Fifty years ago, America lost a war in south-east Asia because it refused to conduct indiscriminate bombing of civilian population centers. Even the warmongers in Congress knew that Uncle Sam would never recover if he played dirty. Today the neocons are cheering whenever a Yemeni hospital is bombed, or a Yemeni child is burnt to death. So who is more evil? The Russians helping Assad remain in power, or the Americans helping the Saudis interfere in another country’s civil war? King Solomon would say that both are in the wrong, but the Americans ten times more so than the Russkies.

Bringing up the subject at a chic dinner party in Gstaad the other night almost ended in tears. When a tiny Brit art dealer excused the Saudis, I became Orlando Furioso, but as he correctly pointed out, if Prince Charles kowtows to them, so can the rest of us. So I’ll change the subject and go on to far more pleasant matters than Saudi scum.

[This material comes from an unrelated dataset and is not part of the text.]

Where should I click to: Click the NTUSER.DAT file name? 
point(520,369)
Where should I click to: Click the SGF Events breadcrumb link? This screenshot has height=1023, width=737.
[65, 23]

Two loyal Spectator readers have contacted me and sent me goodies. Andrew Johnston is the managing director of Quiller Publishing, and he gave me a book called The Enigma of Kidson (reviewed in The Speccie Books pages on 5 August) about an Eton beak known for being rude, insulting, eccentric and completely non-PC. He was also adored by his students, and he mentored and guided many of the well-known establishment names of today. It’s a great read about a great man and I learned something about some good friends in their youth. I thank him and also Dr Ian Olson, a poet and author of Facing the Persians, in which Dr Olson starts out rooting for Athens vs Sparta but finds himself wondering about what veterans of Thermopylae would have been thinking as they waited before the Hot Gates. I loved the poems and found myself thinking how, 3,000 years later, we have regressed. I thank both senders very, very much. Buy both books and see for yourselves what a mess we’ve got ourselves into.